Guerre d’influence entre actionnaires
« La Chine reste la clé, reprend la direction. Les importations chinoises de brut pour 2022 étaient inférieures de 7 % aux niveaux de 2020. Mais le cabinet de conseil en énergie FGE prévoit une reprise de la demande chinoise de pétrole après le nouvel an lunaire (...) Les récents rapports de l'AIE anticipent une consommation mondiale de pétrole record de 101,7 millions de barils par jour cette année, soit une augmentation de 1,9 million de barils par jour. Elle dépassera pour la première fois les niveaux prépandémiques », assure-t-il.
Le retour à la rentabilité au cours du second semestre 2022 permet de verser à ses actionnaires plus de 87 M$ pour l'ensemble de l'année. Les actionnaires en question sont aujourd’hui rétribués en fonction des termes convenus dans l’accord de fusion du 11 juillet 2022 avec Frontline, que ce dernier a dénoncé le 9 janvier 2023.
L’exploitant belge s’active désormais pour suspendre cette résiliation dans le cadre d’une procédure d’arbitrage, dont le jugement est attendu le 7 février. Ce nouveau conflit vient s’ajouter à la guerre que se livrent les deux premiers actionnaires, la Compagnie maritime belge (CMB) contrôlé par la famille d’armateurs belge Saverys et l’homme d’affaires norvégien John Fredriksen, actionnaire de Frontline et d’International Seaways, deux grands acteurs du marché pétrolier.
Dernier fait en date, à l’issue d’une nouvelle acquisition d’actions en circulation, les sociétés gérant les participations de l’homme d’affaires John Fredriksen détiennent 24,99 % du capital d’Euronav.
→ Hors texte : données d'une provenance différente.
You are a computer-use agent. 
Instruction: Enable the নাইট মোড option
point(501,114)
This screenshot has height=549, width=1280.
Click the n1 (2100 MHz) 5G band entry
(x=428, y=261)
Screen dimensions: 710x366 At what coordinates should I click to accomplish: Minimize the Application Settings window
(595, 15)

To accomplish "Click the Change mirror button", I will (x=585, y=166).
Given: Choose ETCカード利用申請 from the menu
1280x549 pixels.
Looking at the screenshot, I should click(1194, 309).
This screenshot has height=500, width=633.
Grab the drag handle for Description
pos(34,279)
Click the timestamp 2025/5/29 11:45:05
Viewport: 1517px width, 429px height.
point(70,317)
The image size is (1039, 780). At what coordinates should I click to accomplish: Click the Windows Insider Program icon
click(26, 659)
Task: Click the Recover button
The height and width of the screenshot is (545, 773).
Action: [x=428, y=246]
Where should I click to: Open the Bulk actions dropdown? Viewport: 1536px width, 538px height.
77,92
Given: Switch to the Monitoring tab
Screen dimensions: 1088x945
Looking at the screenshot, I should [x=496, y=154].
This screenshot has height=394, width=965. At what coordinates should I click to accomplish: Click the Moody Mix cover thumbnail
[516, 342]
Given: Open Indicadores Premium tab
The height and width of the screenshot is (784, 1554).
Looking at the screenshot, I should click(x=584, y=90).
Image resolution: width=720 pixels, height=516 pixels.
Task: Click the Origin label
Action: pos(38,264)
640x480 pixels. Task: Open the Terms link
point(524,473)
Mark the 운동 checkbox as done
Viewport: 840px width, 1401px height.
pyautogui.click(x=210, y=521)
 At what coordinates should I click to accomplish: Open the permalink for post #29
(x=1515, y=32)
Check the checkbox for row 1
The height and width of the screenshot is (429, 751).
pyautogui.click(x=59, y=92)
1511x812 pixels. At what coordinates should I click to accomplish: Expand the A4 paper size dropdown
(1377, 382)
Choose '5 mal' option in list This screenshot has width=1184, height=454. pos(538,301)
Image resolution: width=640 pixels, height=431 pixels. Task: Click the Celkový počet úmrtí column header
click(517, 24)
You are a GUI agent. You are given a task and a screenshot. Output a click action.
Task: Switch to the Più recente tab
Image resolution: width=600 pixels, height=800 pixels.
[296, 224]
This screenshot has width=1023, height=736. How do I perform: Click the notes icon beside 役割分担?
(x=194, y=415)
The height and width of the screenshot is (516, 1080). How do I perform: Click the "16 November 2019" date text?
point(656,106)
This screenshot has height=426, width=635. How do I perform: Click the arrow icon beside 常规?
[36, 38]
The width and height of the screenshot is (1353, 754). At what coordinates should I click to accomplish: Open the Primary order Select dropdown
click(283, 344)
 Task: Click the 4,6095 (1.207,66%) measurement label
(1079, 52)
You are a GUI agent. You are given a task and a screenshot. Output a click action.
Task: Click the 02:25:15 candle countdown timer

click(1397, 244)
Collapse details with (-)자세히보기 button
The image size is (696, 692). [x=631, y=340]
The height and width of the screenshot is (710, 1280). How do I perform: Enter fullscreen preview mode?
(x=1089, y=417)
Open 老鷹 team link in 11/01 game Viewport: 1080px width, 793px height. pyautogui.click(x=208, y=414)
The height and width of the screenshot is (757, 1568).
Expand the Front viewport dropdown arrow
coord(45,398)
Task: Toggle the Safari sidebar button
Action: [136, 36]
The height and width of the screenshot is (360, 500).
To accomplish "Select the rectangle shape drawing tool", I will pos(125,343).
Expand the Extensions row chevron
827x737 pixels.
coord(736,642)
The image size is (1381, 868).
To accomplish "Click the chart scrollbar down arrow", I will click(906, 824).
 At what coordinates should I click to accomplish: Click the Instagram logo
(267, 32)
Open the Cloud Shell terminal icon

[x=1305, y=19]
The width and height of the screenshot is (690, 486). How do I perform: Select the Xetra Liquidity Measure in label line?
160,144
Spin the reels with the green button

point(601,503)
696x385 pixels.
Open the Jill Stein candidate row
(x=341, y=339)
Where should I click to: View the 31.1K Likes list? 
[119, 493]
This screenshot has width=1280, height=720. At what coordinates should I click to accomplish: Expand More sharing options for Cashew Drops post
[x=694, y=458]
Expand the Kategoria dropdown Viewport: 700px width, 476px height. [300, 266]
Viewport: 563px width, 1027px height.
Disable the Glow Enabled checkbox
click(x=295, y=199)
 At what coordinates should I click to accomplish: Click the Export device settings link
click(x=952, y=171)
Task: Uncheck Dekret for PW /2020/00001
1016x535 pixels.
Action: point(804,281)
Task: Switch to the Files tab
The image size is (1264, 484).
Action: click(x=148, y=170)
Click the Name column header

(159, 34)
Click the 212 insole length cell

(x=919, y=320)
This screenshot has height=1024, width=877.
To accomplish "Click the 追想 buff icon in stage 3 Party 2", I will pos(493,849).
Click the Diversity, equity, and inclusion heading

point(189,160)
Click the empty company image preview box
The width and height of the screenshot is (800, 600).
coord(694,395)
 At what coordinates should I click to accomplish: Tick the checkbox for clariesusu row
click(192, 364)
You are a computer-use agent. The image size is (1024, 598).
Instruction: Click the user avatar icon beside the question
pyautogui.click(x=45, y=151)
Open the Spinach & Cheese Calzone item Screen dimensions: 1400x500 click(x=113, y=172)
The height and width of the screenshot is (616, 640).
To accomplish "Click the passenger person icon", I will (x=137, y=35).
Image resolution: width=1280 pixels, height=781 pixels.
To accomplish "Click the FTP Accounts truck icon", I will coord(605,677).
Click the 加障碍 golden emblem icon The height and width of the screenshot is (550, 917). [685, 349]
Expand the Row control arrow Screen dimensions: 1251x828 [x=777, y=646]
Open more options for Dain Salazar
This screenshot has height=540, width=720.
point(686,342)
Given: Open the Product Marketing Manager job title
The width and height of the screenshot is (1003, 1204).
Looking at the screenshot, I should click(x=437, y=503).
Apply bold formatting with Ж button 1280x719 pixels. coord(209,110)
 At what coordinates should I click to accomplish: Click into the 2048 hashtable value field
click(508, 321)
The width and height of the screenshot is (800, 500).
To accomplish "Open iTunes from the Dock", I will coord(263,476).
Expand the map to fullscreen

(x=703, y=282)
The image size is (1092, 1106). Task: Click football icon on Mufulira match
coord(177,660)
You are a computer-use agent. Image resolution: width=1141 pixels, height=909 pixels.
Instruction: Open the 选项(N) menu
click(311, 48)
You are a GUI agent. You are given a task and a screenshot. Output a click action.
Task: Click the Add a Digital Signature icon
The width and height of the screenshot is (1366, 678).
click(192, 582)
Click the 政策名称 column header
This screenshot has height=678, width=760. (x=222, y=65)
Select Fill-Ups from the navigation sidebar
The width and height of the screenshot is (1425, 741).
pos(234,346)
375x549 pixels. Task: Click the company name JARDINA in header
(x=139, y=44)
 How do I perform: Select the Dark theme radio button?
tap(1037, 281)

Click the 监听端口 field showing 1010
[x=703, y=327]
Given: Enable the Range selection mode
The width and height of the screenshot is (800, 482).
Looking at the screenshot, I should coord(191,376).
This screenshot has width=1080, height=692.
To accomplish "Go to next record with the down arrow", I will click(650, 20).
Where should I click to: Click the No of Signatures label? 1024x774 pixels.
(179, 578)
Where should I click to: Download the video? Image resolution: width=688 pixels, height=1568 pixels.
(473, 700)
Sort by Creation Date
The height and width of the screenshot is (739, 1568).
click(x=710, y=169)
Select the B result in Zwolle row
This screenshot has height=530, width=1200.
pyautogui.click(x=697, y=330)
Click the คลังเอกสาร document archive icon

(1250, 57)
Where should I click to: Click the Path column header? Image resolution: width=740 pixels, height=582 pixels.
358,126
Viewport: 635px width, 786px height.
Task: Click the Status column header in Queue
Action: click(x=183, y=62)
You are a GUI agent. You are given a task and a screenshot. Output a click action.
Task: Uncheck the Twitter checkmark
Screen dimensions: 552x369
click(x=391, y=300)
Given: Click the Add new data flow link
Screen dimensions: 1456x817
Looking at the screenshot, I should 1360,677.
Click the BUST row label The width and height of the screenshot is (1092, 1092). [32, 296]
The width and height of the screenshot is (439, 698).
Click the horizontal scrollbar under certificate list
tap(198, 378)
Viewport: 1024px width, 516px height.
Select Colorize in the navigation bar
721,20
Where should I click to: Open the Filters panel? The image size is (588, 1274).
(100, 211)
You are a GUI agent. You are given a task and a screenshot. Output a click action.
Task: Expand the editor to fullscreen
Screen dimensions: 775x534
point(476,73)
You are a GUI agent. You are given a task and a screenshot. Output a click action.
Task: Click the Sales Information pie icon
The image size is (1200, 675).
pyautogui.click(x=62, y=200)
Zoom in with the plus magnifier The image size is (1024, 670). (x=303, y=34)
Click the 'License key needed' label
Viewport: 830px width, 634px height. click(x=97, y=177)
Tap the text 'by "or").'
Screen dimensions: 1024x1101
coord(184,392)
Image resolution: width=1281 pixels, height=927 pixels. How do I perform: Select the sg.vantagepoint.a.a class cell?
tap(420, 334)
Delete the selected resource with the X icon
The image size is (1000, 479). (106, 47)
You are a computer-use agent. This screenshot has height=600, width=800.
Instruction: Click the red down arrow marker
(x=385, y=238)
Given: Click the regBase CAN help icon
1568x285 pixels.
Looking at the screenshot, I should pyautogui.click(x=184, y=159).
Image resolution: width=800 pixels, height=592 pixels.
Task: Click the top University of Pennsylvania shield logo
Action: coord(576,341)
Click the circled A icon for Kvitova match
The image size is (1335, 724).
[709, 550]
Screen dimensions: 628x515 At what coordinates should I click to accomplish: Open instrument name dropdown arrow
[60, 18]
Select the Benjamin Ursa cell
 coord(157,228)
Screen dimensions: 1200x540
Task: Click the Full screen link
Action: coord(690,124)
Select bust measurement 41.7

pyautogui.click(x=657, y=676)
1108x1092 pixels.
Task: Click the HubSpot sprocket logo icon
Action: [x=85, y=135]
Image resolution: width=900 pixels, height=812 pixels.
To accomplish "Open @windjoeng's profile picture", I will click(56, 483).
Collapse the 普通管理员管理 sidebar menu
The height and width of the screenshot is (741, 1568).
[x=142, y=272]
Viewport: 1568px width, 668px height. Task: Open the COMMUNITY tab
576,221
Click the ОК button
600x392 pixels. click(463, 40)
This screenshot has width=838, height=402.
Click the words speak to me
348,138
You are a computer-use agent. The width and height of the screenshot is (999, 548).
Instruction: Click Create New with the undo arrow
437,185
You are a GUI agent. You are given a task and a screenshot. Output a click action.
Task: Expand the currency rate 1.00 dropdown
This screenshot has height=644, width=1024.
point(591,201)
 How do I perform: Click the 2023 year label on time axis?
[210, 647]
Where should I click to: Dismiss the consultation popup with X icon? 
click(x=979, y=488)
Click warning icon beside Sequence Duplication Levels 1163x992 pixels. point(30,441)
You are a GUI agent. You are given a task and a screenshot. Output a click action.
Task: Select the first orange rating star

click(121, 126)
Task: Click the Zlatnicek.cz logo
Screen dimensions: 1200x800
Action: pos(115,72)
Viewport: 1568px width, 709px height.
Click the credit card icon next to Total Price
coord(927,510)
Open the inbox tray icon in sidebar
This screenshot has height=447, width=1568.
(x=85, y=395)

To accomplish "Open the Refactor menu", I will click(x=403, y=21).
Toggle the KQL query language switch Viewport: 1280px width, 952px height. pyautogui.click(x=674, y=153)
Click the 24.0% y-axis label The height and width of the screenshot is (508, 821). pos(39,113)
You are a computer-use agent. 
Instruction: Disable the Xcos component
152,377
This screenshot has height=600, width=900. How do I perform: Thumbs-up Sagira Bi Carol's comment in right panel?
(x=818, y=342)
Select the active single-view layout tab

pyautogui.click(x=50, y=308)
Les deux premiers actionnaires de l’armateur belge de tankers, dont les visions s’opposent radicalement, exercent désormais une influence similaire.
Une demande d’un actionnaire minoritaire inédite selon Euronav
Conformément à la demande de la CMB, une assemblée générale extraordinaire des actionnaires sera convoquée avec, à l’ordre du jour, la démission de l’ensemble des membres du conseil de surveillance actuel et son remplacement par des personnalités proposées par la Compagnie maritime belge.
« Une demande complètement inédite de la part d’un actionnaire minoritaire [sic] », peste la direction. « Compte tenu de l'impact considérable qu'un tel changement peut avoir sur Euronav, ses activités et tous ses actionnaires et parties prenantes, le conseil de surveillance a demandé à CMB de plus amples informations sur sa stratégie et ses intentions ».
Tout en indiquant ne pas vouloir rompre le dialogue – « nous recherchons une discussion constructive avec tous nos actionnaires, y compris CMB » - les membres du conseil de surveillance estiment qu’un « remplacement immédiat et abrupt de l'ensemble du conseil d'administration, sans aucune transition ou planification de la succession, n'est pas conforme aux principes de gouvernance d'entreprise. Nous ne pouvons donc ni soutenir ni recommander une telle idée ».